Minimum distance decimator decorator
The MinDistDecimatorDecorator can be used to decorate a clusterer such
that the computations can take place in a transformed space of reduced
dimensionality. Typically, the domain of a clusterer is the entire point cloud,
let us say \(m\) points. When using a MinDistDecoratedClusterer
this domain will be transformed to a subset of the original point cloud with
\(R \leq m\) points. This representation is achieved by assuring that no
point is closer to its closest neighbor than a given minimum distance
threshold.

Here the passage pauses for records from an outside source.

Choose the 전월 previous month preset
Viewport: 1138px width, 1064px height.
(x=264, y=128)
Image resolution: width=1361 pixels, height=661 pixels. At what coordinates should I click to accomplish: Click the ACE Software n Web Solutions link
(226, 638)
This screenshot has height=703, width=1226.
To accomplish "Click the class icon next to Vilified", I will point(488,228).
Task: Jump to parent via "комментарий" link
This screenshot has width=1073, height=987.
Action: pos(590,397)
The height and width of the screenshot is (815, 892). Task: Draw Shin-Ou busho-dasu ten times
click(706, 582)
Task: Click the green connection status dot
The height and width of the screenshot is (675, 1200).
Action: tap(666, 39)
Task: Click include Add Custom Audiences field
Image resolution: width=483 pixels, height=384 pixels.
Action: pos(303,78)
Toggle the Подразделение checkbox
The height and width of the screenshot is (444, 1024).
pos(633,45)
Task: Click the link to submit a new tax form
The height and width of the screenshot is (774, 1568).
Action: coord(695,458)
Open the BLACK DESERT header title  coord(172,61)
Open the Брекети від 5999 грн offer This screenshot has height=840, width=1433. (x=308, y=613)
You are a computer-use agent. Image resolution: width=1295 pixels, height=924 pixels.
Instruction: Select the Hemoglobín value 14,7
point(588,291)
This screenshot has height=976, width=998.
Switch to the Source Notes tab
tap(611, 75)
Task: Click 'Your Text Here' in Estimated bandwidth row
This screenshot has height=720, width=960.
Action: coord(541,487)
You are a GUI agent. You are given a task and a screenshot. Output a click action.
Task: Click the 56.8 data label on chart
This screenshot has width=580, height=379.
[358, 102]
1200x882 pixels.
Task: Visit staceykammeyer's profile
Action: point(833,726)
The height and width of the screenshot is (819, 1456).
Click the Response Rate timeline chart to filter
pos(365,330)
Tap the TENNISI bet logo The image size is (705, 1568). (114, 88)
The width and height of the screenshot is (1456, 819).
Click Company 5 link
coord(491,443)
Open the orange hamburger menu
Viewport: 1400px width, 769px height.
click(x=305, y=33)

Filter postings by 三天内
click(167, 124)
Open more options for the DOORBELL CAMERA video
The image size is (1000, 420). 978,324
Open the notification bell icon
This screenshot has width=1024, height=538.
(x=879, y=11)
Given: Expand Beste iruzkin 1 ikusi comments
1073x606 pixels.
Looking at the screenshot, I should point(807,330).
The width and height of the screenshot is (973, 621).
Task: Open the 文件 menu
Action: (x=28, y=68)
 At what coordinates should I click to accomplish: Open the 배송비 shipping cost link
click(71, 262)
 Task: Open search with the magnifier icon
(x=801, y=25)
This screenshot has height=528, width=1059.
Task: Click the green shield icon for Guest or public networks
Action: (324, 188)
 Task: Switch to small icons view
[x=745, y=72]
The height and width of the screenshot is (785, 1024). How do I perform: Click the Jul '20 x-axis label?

Decorating a clusterer with this decorator can be useful to reduce
its execution time.
{
"clustering": "MinDistDecorated",
"mindist_decorator": {
"min_distance": 0.3,
"num_encoding_neighbors": 1,
"num_decoding_neighbors": 1,
"release_encoding_neighborhoods": false,
"threads": -1,
"representation_report_path": null
},
"decorated_clusterer": {
"clustering": "dbscan",
"cluster_name": "bunny",
"precluster_name": "classification",
"min_points": 3,
"radius": 3.0
}
}
Arguments
- –
mindist_decorator See the minimum distance decorated miner documentation about arguments .
- –
decorated_clusterer A typical clustering specification. See the DBScan clusterer for an example.